The sysfs filesystem is a special filesystem similar to /proc that is usually mounted on the /sys directory. The /proc filesystem was the first special filesystem designed to allow user mode applications to access kernel internal data structures. The /sysfs filesystem has essentially the same objective, but it provides additional information on kernel data structures;

Furthermore, /sysfs is organized in a more structured way than /proc. It is designed to handle the device and driver specific options that have previously resided in /proc/, and encompass the dynamic device addition previously offered by devfs.

sysfs /sys directories

 A goal of the sysfs filesystem is to expose the hierarchical relationships among the components of the device driver model. the related top level directories of this filesystem are:

The /block/ directory

    This directory contains directories for each of the block devices on the system. These are mostly disk type devices such as real DASD, loopback devices, and software raid block devices.

The /devices/ directory

    All hardware devices recognized by the kernel, organized according to the bus in which they are connected. Its subdirectories represent all the subchannels detected by the Linux kernel. Subchannel directories are named in the form 0.0.nnnn where nnnn is the subchannel number in hex between 0000 and ffff. Subchannel directories in turn contain status files and another subdirectory which represents the actual device. The device directory is named 0.0.xxxx where xxxx is the unit address for the device.

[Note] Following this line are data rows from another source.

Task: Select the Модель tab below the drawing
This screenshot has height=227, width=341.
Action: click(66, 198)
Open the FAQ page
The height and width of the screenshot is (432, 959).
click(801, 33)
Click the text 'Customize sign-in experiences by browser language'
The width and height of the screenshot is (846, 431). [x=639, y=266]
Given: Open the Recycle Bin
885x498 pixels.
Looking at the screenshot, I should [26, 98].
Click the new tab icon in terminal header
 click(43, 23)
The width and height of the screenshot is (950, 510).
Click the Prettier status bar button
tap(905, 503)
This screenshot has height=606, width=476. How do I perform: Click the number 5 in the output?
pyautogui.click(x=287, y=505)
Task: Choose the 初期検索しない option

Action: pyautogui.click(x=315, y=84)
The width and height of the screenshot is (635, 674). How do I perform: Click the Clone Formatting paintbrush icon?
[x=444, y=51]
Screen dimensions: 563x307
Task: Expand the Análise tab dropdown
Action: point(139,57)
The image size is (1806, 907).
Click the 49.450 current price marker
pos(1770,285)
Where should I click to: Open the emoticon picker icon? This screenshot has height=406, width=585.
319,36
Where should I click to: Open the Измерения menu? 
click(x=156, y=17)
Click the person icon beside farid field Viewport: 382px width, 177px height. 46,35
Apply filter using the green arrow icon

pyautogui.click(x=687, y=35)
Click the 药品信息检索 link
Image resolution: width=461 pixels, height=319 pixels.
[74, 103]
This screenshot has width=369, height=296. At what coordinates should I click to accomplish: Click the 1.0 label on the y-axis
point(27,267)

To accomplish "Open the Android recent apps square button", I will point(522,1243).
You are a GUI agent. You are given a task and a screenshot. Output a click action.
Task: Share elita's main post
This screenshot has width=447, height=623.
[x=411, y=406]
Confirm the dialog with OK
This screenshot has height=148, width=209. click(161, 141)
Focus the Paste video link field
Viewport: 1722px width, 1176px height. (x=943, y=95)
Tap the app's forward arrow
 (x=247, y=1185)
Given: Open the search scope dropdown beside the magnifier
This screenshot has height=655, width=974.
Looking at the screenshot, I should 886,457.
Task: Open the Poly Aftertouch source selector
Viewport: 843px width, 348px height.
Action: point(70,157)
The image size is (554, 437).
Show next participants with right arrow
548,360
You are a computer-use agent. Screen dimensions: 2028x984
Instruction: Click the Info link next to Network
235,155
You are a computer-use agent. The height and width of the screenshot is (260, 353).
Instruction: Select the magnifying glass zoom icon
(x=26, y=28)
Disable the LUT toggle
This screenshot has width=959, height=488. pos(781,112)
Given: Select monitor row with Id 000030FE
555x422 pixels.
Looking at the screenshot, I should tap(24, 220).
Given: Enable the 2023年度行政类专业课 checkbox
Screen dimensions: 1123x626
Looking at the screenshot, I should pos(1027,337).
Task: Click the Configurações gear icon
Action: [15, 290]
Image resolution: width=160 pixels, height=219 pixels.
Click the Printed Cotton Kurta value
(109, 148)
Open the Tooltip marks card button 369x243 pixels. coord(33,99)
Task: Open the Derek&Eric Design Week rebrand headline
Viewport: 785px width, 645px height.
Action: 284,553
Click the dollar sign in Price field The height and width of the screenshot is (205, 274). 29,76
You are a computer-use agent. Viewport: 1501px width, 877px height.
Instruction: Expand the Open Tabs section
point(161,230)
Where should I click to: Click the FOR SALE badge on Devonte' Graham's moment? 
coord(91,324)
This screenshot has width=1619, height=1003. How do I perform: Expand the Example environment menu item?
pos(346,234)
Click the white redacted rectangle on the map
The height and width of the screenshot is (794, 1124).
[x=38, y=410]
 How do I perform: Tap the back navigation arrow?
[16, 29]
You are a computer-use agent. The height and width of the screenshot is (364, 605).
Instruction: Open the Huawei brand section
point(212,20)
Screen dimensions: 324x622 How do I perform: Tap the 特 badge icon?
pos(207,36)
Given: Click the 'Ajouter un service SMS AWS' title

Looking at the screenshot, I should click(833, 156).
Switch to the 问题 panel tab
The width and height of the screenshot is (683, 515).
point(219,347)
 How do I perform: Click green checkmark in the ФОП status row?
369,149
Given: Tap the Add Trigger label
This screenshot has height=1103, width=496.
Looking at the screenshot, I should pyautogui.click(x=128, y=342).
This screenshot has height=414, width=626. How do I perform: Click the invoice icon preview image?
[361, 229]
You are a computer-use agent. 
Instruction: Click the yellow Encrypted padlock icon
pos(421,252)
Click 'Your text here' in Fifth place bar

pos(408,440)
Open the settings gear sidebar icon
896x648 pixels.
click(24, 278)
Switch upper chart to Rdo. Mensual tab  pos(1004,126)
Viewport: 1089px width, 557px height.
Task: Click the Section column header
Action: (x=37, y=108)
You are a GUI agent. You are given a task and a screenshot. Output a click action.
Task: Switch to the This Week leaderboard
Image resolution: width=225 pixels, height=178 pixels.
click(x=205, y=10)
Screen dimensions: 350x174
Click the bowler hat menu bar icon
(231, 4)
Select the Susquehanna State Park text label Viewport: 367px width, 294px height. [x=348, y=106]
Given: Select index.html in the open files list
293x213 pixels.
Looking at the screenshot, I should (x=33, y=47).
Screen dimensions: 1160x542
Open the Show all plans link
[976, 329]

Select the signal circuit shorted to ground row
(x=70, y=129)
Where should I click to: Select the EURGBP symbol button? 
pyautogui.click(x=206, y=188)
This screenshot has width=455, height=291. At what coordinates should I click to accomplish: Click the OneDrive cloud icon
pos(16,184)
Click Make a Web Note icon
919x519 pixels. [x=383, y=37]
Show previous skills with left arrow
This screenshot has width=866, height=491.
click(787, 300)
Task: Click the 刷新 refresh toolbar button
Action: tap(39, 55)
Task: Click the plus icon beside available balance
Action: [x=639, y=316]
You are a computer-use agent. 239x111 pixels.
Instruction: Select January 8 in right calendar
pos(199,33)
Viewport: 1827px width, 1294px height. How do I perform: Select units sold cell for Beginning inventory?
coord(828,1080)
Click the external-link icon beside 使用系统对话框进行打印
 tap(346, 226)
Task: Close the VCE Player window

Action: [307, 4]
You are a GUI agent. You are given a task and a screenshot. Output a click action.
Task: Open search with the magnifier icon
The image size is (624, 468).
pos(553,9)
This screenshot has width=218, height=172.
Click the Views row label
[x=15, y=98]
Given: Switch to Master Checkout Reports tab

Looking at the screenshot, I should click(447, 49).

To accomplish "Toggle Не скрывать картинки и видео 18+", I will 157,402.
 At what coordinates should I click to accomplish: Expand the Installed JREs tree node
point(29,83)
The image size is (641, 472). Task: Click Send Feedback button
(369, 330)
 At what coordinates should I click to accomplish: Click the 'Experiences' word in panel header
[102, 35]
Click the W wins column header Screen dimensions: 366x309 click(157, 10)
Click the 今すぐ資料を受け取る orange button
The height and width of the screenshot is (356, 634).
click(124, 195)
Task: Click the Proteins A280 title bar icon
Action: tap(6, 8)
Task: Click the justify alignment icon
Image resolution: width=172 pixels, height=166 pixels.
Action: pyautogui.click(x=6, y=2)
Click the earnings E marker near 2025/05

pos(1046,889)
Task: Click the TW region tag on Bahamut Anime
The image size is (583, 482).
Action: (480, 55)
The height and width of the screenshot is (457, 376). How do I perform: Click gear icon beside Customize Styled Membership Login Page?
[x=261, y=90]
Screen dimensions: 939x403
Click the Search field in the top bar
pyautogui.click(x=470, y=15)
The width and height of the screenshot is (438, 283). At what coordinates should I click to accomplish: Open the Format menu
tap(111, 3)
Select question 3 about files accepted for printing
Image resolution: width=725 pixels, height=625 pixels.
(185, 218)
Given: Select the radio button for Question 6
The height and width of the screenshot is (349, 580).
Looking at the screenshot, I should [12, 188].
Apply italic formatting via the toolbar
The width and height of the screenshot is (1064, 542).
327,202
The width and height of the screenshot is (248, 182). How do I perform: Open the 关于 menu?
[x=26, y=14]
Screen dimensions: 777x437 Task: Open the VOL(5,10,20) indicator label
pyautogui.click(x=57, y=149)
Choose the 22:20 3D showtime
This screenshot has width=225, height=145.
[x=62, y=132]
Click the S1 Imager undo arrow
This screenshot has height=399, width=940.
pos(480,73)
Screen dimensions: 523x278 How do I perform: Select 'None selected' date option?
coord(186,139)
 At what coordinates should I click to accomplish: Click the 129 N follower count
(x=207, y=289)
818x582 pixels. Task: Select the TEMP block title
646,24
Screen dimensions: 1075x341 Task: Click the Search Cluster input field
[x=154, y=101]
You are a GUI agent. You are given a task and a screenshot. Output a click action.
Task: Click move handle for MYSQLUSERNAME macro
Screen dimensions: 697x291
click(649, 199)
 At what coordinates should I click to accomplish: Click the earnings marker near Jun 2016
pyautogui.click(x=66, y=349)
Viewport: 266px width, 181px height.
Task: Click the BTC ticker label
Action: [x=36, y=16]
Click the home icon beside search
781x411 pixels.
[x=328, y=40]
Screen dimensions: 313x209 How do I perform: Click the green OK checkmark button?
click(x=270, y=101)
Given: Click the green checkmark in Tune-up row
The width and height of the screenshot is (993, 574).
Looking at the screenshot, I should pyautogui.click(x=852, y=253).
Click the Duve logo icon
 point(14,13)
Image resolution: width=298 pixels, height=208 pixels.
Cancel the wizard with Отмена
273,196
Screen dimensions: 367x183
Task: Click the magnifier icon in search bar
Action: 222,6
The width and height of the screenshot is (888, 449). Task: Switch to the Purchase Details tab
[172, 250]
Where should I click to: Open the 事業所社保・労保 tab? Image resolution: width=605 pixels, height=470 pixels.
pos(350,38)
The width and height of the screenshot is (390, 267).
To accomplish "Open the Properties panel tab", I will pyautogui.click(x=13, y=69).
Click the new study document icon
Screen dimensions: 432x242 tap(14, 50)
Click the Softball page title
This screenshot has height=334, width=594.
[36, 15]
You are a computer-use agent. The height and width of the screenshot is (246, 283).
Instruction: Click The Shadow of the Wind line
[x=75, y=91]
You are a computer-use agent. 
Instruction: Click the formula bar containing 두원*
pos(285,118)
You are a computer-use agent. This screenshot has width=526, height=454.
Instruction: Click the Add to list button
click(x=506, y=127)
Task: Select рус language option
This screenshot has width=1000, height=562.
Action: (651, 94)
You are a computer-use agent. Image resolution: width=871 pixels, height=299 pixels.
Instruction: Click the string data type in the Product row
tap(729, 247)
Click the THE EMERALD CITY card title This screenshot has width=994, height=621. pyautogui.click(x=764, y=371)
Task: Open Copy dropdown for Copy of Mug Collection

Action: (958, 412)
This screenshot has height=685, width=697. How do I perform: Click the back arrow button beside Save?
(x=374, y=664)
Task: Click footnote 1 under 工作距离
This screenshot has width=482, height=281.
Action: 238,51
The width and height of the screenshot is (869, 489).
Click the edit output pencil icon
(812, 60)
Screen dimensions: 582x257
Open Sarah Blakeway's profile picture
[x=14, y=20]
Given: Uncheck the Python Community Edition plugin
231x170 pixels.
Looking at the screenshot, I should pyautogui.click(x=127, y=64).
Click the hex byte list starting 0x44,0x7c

The /devices/ directory also contains status information as well as configuration options for the device.

The /bus/ directory

    The buses in the system, which host the devices.

The /class/ directory

    The types of devices in the system such as ttys, SCSI tape drives, network devices, and other miscellaneous devices and so on. The same class may include devices hosted by different buses and driven by different drivers.

The /module/ directory

    The device drivers registered in the kernel.

The /power/ directory

     Files to handle the power states of some hardware devices.

The /firmware/ directory

    Files to handle the firmware of some hardware devices.